The cruise I was on for vacation stopped at Falmouth Jamaica. An excursion out went to the Good Hope Plantation. I was particularly interested in visiting this estate since my most recent book, Murder, Sweet Murder, centers around a sugar plantation in Jamaica.
Sugarcane is a finicky crop that demands a particular temperature and regular water. Since it exhausts the soil, new fields must always be planted. It is also very labor intensive.
The Good Hope estate was set up in 1774 and, at its height, used about 3000 slaves.
Several buildings from that time are still there, although they are being used now as a shop, reception area and a restaurant. A small museum was attached.
One of the tools used to create sugar from the cane is a pot that resembles a wok. Five of these, the heat increasing as the syrup was moved from one pan to another, boiled the cane juice down. The resulting syrup was allowed to cool and the sugar crystallized out of it. The crystals are allowed to continue drying and then packed in barrels.

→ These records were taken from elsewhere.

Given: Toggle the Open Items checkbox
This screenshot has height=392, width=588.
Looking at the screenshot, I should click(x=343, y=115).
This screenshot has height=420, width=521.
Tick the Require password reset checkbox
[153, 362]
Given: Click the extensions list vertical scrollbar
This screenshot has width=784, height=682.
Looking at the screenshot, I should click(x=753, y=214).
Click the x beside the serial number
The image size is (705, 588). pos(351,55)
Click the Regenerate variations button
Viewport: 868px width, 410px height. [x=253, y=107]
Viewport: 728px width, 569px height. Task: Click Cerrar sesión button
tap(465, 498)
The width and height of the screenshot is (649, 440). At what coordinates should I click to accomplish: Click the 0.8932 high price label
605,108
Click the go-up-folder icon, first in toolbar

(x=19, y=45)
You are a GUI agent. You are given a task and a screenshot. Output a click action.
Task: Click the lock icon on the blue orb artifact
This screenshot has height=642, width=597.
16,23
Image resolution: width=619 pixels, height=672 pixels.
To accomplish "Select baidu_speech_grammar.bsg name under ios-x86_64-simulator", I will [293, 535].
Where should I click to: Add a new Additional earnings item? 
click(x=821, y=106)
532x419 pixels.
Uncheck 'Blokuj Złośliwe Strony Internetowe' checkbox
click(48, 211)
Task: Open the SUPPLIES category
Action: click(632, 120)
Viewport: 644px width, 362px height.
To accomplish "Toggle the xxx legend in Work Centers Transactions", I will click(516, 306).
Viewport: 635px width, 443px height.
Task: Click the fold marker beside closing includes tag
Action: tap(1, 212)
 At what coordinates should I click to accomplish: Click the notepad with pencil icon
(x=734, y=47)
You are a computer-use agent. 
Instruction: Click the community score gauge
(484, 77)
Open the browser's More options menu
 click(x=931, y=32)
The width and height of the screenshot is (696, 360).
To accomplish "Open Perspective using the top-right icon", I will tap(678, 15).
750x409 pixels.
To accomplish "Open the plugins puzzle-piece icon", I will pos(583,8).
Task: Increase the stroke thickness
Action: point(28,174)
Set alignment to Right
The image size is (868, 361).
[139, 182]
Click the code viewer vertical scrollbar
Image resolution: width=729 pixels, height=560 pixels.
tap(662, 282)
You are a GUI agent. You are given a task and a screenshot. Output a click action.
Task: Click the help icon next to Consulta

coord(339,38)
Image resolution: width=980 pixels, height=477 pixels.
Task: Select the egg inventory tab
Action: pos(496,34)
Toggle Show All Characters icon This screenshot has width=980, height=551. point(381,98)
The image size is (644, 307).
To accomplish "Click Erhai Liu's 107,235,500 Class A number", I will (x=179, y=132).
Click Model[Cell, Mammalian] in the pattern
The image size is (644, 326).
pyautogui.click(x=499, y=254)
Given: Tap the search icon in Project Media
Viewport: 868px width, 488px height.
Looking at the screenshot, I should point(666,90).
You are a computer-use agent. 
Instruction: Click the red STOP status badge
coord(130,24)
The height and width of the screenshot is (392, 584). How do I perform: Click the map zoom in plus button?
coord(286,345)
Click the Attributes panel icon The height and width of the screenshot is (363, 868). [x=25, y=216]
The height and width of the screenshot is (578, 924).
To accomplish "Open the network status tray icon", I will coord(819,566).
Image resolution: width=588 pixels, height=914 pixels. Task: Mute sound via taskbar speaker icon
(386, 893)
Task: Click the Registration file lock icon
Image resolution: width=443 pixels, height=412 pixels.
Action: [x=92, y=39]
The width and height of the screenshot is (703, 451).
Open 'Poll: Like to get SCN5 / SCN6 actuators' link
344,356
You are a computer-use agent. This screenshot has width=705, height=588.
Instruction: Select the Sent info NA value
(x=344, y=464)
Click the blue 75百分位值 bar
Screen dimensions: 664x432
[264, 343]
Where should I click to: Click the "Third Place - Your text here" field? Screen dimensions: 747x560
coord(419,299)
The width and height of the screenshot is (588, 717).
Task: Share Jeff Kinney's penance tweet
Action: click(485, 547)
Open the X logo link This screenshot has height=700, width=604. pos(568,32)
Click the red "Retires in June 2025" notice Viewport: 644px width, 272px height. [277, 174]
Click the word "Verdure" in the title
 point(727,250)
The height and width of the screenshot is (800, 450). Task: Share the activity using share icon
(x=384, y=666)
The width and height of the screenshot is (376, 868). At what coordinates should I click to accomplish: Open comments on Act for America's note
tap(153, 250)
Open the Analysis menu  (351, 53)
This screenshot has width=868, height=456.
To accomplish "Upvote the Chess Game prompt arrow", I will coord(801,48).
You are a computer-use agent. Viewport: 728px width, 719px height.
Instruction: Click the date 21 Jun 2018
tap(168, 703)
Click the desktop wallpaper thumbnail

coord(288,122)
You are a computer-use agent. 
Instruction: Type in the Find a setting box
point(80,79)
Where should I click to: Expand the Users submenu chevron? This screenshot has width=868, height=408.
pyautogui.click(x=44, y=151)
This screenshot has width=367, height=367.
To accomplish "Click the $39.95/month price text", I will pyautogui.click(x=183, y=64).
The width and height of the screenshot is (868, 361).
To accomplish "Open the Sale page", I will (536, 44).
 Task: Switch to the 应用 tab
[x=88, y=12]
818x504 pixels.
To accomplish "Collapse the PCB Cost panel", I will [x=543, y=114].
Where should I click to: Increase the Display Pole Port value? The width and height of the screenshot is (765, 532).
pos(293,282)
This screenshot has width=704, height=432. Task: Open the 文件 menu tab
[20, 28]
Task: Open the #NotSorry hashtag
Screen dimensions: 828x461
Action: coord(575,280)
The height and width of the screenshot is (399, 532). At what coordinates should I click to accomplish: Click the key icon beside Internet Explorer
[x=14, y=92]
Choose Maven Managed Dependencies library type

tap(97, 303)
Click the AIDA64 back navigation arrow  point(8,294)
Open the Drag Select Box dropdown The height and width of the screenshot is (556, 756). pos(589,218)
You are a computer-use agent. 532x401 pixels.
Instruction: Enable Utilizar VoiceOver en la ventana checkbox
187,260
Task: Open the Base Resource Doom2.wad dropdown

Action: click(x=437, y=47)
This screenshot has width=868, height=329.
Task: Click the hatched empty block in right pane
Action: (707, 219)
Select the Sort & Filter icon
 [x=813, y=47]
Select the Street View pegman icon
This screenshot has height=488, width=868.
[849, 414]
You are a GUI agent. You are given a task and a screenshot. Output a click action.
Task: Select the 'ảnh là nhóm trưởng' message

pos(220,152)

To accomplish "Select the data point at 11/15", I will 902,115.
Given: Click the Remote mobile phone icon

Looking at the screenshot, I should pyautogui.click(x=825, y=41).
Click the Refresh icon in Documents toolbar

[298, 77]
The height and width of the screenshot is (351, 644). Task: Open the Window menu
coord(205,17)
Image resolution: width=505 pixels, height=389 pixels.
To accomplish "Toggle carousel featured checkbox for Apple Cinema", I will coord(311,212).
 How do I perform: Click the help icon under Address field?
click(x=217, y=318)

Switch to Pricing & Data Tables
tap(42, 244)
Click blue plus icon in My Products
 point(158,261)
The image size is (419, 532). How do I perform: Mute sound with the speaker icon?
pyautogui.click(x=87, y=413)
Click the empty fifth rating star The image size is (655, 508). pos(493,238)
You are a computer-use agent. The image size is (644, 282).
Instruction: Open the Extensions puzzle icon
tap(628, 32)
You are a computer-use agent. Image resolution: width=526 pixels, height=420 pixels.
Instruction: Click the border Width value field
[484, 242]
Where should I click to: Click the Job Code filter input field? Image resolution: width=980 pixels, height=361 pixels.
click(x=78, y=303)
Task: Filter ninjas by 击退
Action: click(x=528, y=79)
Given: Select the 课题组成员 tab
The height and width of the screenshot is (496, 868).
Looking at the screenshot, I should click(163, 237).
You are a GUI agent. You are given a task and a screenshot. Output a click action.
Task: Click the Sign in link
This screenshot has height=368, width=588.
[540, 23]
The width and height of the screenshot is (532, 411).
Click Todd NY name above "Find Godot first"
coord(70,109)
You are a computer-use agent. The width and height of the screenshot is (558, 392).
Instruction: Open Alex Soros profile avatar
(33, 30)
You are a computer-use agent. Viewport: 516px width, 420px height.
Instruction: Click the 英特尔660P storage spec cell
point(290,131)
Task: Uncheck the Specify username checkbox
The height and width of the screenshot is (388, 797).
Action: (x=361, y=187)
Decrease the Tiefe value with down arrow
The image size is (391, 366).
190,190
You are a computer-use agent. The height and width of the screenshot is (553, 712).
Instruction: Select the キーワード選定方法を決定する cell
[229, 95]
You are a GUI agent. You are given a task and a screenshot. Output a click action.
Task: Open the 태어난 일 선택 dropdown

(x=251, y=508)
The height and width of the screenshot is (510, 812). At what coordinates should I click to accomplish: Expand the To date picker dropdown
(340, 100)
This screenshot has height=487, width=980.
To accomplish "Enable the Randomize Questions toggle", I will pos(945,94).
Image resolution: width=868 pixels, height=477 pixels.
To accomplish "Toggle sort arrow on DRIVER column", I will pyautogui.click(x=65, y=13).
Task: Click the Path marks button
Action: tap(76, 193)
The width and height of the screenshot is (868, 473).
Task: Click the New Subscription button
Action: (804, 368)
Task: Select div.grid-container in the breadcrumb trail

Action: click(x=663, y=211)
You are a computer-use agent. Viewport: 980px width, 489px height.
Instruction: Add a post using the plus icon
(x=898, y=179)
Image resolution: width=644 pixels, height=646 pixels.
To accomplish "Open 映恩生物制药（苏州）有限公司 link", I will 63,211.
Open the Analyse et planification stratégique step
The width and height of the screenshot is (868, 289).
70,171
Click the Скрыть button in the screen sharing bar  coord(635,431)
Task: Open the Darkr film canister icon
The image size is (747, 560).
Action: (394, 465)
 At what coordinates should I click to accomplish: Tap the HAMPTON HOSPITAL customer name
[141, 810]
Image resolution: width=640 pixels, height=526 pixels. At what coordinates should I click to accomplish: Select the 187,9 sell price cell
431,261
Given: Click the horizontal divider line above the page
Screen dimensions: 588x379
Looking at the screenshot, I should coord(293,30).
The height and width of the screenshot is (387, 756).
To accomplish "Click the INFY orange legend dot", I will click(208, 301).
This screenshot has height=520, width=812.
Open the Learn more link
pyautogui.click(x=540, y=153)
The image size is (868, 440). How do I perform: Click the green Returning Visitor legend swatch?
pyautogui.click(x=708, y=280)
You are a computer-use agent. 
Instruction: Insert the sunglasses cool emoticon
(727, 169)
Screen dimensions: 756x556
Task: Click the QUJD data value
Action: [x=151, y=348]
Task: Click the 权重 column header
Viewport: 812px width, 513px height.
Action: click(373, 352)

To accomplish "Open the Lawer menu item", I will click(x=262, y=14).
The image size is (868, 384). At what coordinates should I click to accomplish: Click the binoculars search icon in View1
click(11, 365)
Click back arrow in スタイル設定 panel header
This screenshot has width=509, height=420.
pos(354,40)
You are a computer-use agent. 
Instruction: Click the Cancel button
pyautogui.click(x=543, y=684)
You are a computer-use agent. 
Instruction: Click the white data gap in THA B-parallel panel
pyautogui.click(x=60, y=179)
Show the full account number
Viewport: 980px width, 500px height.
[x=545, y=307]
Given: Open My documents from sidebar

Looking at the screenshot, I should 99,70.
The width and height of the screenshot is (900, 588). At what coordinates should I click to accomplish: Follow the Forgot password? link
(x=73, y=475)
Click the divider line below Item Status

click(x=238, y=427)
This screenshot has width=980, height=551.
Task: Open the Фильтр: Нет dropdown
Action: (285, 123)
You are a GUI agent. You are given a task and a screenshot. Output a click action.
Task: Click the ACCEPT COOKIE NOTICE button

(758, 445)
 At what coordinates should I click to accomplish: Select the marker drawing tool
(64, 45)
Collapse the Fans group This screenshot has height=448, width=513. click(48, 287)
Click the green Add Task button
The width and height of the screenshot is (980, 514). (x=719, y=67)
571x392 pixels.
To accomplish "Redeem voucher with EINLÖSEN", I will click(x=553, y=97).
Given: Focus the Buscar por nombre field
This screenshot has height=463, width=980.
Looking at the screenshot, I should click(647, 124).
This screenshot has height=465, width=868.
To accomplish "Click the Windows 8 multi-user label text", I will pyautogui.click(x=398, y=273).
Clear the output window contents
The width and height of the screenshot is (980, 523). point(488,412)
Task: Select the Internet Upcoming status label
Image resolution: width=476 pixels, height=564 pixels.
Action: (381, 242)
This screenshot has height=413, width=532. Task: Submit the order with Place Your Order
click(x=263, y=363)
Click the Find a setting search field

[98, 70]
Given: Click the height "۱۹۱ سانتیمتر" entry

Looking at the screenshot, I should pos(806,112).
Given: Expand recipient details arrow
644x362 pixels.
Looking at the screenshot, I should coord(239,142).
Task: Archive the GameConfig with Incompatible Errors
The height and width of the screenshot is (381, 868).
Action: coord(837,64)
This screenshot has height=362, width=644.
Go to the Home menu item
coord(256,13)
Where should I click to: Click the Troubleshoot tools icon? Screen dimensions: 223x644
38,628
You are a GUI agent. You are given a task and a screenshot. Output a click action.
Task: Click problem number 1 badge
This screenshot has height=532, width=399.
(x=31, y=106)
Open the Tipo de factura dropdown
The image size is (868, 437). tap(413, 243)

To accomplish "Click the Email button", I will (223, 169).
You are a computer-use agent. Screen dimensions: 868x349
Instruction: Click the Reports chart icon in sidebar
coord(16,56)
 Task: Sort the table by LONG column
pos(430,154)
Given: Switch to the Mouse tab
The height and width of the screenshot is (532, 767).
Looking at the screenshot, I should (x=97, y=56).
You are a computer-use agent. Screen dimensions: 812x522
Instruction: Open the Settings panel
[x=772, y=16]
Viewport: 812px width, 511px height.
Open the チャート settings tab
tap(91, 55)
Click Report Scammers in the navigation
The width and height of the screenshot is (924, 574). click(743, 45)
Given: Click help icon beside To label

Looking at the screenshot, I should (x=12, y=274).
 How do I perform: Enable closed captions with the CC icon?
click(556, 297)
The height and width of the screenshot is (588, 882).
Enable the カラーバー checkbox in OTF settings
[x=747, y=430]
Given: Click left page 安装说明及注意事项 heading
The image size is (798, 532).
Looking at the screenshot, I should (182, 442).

This must have been some process. Anyone who has ever made fudge knows how quickly sugar burns. (At the Whitney Plantation near New Orleans, a site now dedicated to the enslaved people who worked it, we were told that children were usually given the job of stirring the syrup, I can hardly imagine assigning a child to such a dangerous task.)
The byproduct of sugar making is molasses which was fermented into rum. The lowest quality was called killdevil, screech and a number of other names. Nonetheless,, everyone drank rum – until the Whiskey Rebellion in the new United States made whiskey the patriotic drink.
At its height, Jamaica produced about 20% of the world’s sugar. The amount dropped off when slavery was abolished and the plantations lost their enslaved workforce.
I did not see the house but pictures show an elegant home and hint at the gracious lifestyle the enslaved population offered the white planters.